The ability to improve the allocation rate by including a greater number of subjects of type PP is specifically pertinent to inference for PACE(Y) because the estimators for the two PACE estimands are connected solely through the individual estimates of latent type membership (see expression 4.4). For the simulation setup for W, the negative impact of titling the study sample in this way is to degrade inference for subjects of latent type PA. However, it is necessary to further consider Y to evaluate the impact on overall performance.

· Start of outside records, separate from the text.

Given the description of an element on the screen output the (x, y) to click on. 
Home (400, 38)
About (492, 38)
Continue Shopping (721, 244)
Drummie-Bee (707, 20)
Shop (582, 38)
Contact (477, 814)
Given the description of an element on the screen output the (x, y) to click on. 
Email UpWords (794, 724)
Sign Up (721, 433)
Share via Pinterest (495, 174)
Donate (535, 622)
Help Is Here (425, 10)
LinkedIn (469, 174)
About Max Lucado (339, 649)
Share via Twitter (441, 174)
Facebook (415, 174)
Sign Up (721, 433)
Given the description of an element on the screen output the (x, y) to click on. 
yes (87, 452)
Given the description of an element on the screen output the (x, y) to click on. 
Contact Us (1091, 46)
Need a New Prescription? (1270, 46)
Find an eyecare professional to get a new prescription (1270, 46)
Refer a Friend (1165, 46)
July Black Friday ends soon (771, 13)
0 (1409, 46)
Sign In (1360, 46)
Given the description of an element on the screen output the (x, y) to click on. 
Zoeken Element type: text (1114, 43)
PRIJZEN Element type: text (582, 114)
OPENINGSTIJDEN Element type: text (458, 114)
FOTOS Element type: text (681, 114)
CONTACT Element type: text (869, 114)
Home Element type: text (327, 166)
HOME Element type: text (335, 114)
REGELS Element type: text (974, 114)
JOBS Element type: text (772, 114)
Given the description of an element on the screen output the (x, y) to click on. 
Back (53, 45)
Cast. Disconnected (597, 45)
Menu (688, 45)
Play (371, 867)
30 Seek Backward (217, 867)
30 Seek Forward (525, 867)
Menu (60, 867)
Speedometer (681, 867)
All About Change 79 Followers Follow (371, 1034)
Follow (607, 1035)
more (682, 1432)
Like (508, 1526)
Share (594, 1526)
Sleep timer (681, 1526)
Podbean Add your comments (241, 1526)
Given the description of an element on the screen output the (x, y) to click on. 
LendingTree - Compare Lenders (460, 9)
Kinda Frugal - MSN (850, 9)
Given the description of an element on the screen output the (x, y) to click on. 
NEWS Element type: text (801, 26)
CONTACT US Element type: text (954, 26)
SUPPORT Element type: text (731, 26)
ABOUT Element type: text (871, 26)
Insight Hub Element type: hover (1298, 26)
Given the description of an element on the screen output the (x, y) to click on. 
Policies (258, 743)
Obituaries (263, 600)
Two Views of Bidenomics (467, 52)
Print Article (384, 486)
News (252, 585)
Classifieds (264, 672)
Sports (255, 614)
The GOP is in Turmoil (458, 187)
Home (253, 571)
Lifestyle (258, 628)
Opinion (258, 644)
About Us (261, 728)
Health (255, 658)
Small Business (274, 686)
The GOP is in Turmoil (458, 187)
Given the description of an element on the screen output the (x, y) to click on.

For simplicity, we return to the design setup in Section 4. Let Y|(C = PA) ~ N(m, 1) and Y|(C = PP) ~ N(0, 1). (To be consistent with simulation notation, we suppress the conditioning on Z = 0, D = P.) Two extreme cases are instructive. First, suppose that m is much larger than E(W|C = PA) – E(W|C = PP) > 0. In this case, the penalty paid for misclassifying a subject of type PA will larger when considering the outcome Y than for W, given greater for separation of the mixture components comprising the distribution of Y; accordingly, we would expect greater bias Ê(Y|C = PP) because subjects of type PA are from the same distribution as for subjects of type PP. When differences between PP and PA means are similar for W and Y, the bias in the two estimates would be similar. We expect the patient's underlying clinical process to moderate differences in mixture structure over time, making the last case generally most likely.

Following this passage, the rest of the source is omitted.